Mutagenically correct nucleotide insertion. Shown is a diagram illustrating how correct nucleotide insertion can result in mutagenic DNA synthesis because of a dNTP-stabilized misalignment. In this general example, a 2-nt gapped DNA substrate is shown, with template nucleotides A (green) and B (red) in the gap. For pol β, when a purine occupies the first templating position (left, error-free path i), gap-filling DNA synthesis is faithful, inserting the complementary nucleotide (lowercase and in the same color; i.e. daTP opposite A and dbTP opposite B). In this situation, the downstream noncoding nucleotide (i.e. B) must relocate outside of the active site. Structures of pol λ with such an intermediate indicate that it occupies a position near α-helix N and has been termed scrunching (22). Translocation creates a 1-nt gap that is efficiently filled with high fidelity.

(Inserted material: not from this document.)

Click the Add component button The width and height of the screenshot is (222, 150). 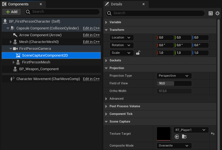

In contrast to this error-free path, when a pyrimidine occupies the first templating position in a 2-nt gap (mutagenic path ii), template instability (looping out or dislocation) can lead to dNTP-stabilized misalignment (dotted box). In this case, the pyrimidine is moved out of the active site into an extrahelical position, permitting the downstream templating base to occupy the coding template position; in this case, B serves as the coding template base for the correct incoming nucleotide, dbTP. After insertion, the primer terminus could realign, generating a mispaired primer terminus and 1-nt gap. Correct insertion from this mispaired terminus completes gap filling but results in a base substitution error. Alternatively, if the first nascent base pair is stable and does not realign, then this pseudonicked structure provides a substrate for DNA ligation. Ligation of this pseudonicked substrate would generate a −1 deletion.